Maintain optimal iron status
Cross country runners, mainly female, can be at risk for low iron status. Low iron levels are detrimental to performance and can cause decreased aerobic capacity, diminished exercise endurance, decreased VO2max and decreased production of ATP in skeletal muscle (2). Iron-rich foods should be consumed daily to decrease risk. Iron-rich foods include: beans, iron-fortified breakfast cereals (Cream of Wheat, Raisin Bran, Frosted mini wheat, Cheerios,) iron- fortified breads, iron-rich pasta (Barilla Plus,) red meat, raisins, dried apricots and pretzels. An iron supplement in the form of ferrous sulfate may be necessary. Low iron levels can STILL affect performance without having iron-deficiency anemia. Reduced iron levels can be assessed by a physician checking your serum ferritin level. (3)

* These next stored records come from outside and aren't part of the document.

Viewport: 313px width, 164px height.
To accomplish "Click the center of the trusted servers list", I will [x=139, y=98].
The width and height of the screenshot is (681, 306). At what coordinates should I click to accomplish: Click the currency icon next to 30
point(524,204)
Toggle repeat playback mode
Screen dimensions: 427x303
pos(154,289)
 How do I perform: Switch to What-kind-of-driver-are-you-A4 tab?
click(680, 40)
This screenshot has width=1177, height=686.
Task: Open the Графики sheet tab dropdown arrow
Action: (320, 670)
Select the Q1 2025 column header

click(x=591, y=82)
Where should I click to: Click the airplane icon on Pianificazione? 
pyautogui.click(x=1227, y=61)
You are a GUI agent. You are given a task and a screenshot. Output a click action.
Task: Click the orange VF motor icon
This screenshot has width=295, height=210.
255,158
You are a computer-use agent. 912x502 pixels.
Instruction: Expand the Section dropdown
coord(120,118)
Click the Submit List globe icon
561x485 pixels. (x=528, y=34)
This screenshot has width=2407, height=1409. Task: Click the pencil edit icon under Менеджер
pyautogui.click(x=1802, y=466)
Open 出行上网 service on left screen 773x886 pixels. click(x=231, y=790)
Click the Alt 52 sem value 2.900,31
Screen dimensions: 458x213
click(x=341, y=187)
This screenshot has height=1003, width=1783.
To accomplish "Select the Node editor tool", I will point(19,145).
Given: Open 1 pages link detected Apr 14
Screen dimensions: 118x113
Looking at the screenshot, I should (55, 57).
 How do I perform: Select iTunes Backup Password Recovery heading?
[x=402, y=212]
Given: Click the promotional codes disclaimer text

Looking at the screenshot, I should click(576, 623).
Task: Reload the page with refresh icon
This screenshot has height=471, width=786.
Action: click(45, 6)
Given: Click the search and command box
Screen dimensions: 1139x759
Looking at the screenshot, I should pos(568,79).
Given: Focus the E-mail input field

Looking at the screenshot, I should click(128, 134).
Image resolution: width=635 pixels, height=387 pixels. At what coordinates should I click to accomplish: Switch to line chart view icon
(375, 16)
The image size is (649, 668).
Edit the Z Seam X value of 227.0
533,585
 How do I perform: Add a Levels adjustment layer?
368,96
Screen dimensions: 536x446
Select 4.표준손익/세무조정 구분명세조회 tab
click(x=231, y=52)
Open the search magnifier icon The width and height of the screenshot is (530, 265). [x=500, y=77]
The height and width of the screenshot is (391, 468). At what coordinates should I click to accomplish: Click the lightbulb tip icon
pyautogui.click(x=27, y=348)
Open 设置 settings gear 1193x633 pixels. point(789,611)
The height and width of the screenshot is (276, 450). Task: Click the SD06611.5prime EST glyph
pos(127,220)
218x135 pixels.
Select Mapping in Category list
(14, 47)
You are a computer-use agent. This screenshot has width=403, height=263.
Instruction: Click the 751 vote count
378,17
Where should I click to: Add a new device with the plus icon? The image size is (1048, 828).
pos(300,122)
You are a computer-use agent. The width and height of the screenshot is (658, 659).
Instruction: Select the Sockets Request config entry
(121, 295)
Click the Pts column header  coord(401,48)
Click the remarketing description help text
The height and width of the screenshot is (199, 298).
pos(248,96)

Tips for Increasing Iron through Food
Eat foods high in Vitamin C with iron-rich foods to promote better iron absorption. Examples include

  • Mixing iron fortified breakfast cereal with dried fruit in a baggie for a grab and go breakfast. Have with 100% orange juice.
  • Eat pretzels with fresh strawberries for a snack.
  • Use iron fortified bread to make a sandwich. Add green or red pepper slices and tomato.
References
2. Dunford, Marie. Sports Nutrition. A Practical Manual for Professionals. 4th Edition. American Dietetic Association, 2006.
3. Position of the American Dietetic Association, Dietitians of Canada, and the American College of Sports Medicine: Nutrition and Athletic Performance. Journal of the American Dietetic Association, March 2009, Volume 109 Number 3 p. 509-522.